The shortest path algorithm just finds the least expensive path through the network, based on the cost function.
Dijkstra's algorithm is an example. You can start from source/destintation (doesn't matter in a unidirectional graph).

  1. Set probe node to starting node.

  2. Probe neighboring nodes and tentatively label them with (probe node, cummulative distance from start).

  3. Search all tentatively labeled nodes (and not just the nodes labeled from the current probe) for the minimum label, make this minimum node's label permanent, and make it the new probe node.

  4. If the probe node is the destination/source, stop, else goto 2.

Comments

  • The distance part of the node labels is cummulative distance from the starting node, not simply distance from the last probe node.

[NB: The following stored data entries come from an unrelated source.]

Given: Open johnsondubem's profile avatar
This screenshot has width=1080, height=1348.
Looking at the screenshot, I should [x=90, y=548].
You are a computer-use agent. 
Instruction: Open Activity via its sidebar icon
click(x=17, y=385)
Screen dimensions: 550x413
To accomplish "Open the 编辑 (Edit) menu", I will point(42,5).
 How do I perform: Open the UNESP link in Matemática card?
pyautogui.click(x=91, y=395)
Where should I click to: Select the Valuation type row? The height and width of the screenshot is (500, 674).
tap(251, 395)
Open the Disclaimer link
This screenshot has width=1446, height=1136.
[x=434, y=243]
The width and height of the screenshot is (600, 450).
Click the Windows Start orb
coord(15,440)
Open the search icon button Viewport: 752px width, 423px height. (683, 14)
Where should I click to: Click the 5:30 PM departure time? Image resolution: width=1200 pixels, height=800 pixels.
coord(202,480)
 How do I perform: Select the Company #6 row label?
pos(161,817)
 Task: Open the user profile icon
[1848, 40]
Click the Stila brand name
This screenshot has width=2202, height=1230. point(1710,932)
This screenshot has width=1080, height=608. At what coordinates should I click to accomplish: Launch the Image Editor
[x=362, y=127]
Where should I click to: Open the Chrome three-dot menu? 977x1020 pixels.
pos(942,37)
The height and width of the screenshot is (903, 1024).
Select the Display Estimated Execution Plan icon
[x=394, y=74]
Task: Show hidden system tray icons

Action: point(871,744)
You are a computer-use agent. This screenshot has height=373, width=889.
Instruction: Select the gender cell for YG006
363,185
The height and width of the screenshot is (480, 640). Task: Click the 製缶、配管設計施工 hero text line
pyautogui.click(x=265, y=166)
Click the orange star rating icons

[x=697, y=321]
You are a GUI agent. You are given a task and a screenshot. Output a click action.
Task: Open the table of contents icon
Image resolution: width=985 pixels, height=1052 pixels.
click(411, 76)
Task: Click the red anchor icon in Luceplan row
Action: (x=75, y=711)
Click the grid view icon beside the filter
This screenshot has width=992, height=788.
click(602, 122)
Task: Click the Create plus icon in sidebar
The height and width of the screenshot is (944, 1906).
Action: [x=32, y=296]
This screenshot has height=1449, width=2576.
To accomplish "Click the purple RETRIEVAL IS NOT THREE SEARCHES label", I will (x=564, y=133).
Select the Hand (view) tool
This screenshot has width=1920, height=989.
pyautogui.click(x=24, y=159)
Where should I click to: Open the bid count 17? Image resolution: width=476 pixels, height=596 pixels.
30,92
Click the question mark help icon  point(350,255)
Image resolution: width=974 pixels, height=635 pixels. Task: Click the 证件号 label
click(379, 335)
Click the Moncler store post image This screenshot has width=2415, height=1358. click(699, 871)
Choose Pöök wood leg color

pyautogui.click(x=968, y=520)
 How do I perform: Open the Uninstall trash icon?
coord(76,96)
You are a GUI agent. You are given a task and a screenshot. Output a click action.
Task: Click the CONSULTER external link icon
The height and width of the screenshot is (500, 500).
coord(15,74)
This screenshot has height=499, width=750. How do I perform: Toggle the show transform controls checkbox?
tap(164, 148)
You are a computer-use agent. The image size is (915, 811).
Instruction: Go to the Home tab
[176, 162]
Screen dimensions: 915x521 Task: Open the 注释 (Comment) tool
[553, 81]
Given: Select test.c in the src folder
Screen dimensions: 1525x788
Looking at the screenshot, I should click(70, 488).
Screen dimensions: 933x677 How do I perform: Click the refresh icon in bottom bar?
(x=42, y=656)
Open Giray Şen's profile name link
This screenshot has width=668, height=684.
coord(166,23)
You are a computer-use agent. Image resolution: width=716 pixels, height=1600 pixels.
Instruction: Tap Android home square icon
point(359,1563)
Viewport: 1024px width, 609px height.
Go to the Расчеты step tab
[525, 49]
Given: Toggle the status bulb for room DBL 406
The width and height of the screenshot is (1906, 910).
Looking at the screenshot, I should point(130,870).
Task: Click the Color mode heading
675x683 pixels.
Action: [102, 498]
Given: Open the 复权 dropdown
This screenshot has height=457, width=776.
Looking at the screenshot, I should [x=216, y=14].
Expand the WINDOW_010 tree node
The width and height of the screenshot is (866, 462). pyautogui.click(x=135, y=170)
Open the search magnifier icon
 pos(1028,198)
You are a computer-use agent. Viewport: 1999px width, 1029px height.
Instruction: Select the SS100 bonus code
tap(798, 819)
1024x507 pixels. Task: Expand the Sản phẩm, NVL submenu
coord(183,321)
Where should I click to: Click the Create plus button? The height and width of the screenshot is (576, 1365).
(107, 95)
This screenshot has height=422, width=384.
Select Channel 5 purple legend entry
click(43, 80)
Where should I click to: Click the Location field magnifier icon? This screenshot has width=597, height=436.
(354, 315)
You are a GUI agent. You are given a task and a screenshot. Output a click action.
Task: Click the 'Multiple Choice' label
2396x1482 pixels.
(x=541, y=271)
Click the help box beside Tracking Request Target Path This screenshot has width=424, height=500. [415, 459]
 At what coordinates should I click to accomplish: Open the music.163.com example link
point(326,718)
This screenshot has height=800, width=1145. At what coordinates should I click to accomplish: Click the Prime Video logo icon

  • The key to discovering that you've gone down a bad (greater distance) path is that you examine all nodes with temporary labels in step 3. This means that you switch the probe node to another, shorter path if the you run into an high cost link.

  • If you label each node with it's predecessor on the path, and the distance to that node, then you can easily find the route you desire (albeit backwards) by starting at the destination and following the trail of predecessors backwards. You'll also know the distance from source to destination from the label on the destination.



Flooding


Every incoming packet is sent out on every other link by every router.
Super simple to implement, but generates lots of redundant packets. Interesting to note that all routes are discovered, including the optimal one, so this is robust and high performance (best path is found without being known ahead of time). Good when topology changes frequently (USENET example).
Some means of controlling the expansion of packets is needed. Could try to ensure that each router only floods any given packet once.
Could try to be a little more selective about what is forwarded and where.